ABOUT THIS EXERCISE -> The answer should be a single number: how many lines of the entries below hold the word "screenshot".

-- DATA UNDER STUDY follows --

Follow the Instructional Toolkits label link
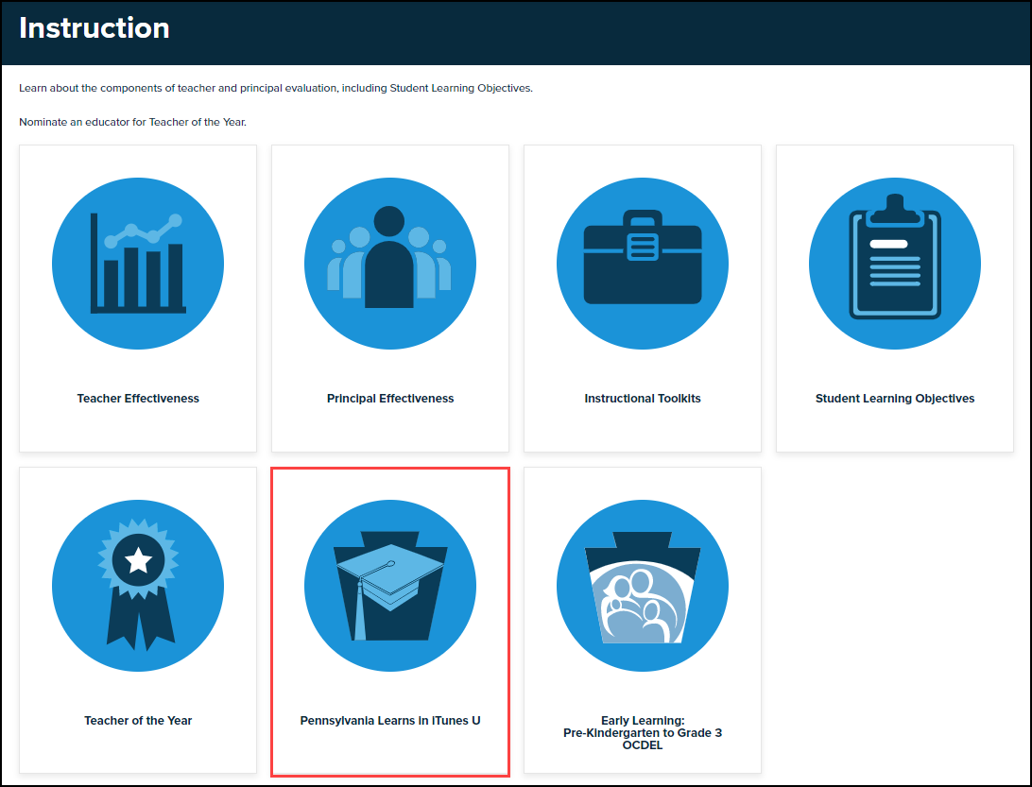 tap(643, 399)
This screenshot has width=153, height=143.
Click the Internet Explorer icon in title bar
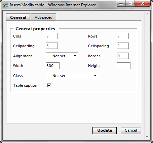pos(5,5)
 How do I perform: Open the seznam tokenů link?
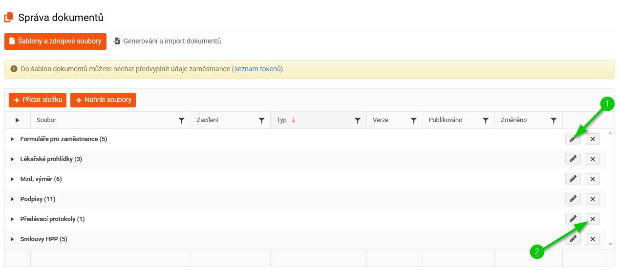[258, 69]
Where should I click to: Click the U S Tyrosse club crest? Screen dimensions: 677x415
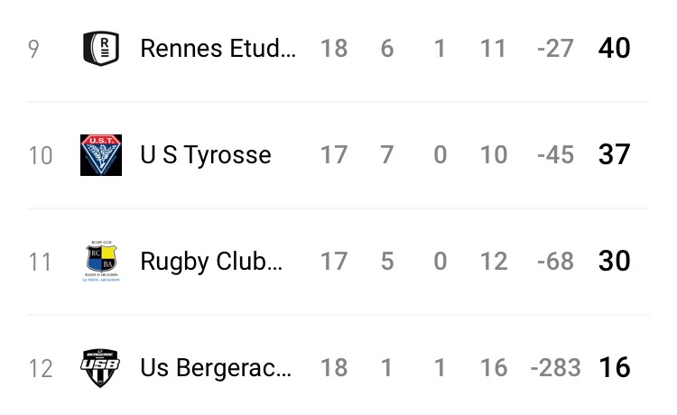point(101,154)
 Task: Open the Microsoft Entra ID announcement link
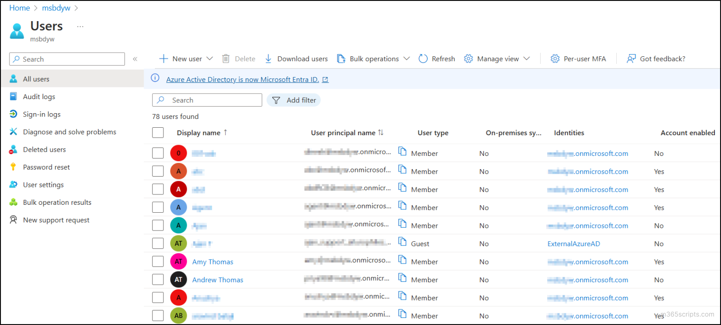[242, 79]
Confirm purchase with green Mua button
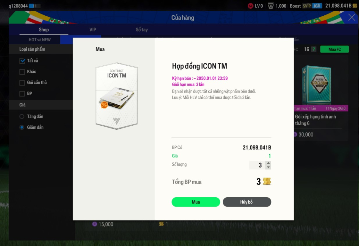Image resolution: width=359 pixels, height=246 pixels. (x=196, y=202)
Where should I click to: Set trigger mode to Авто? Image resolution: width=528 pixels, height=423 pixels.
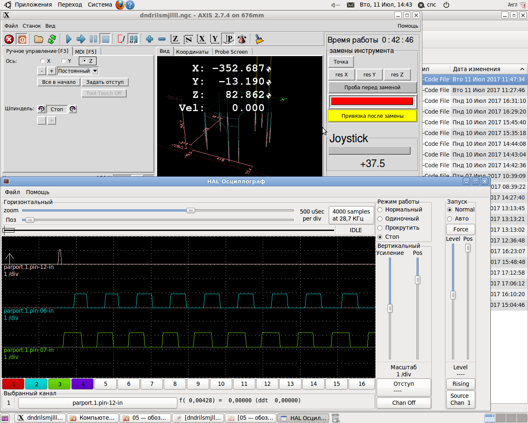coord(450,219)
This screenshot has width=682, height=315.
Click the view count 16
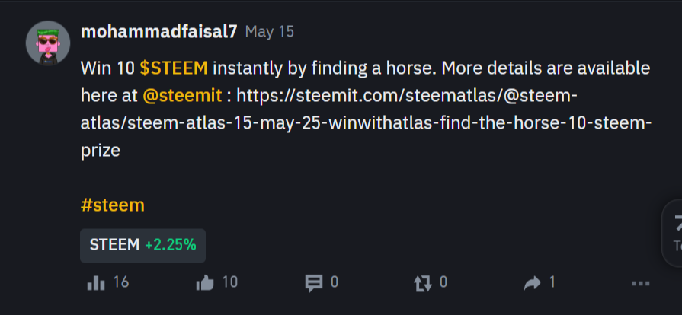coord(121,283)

-- DATA UNDER STUDY concluded --
-- DATA UNDER STUDY follows --

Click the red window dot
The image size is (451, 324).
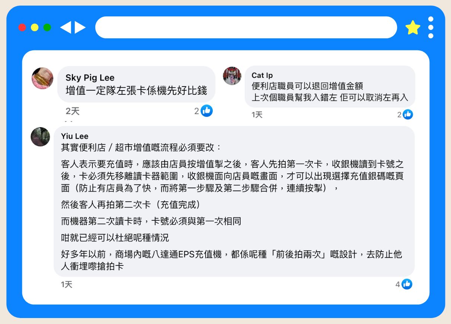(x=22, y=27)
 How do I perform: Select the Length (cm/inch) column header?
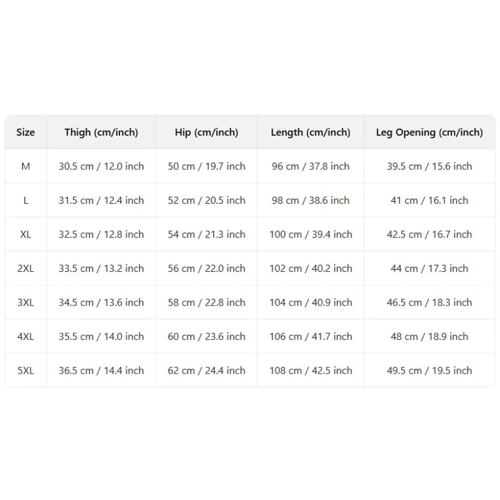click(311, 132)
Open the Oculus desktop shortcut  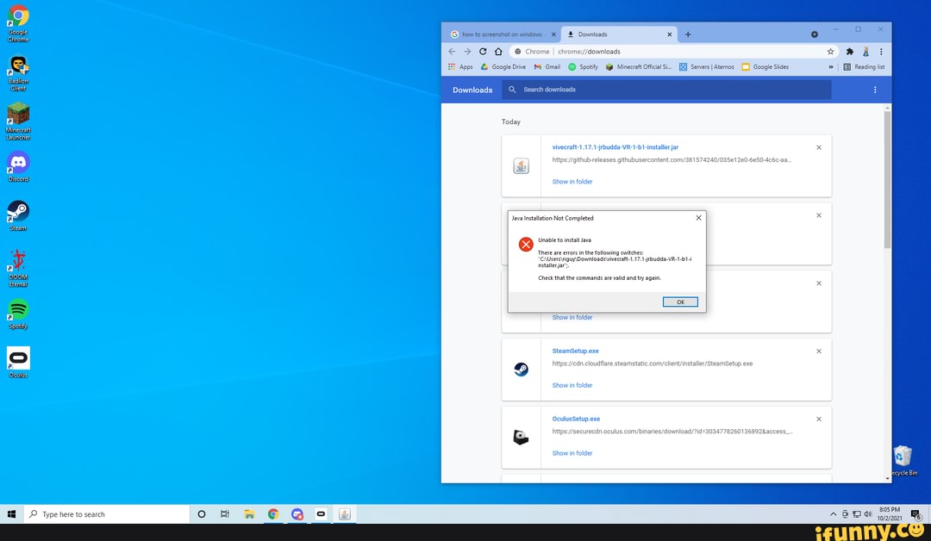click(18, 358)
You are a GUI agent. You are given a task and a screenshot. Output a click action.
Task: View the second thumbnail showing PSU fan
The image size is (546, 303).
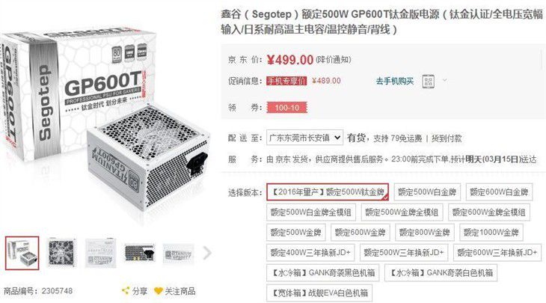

-- DATA UNDER STUDY concluded --

TASK OUTPUT -> 3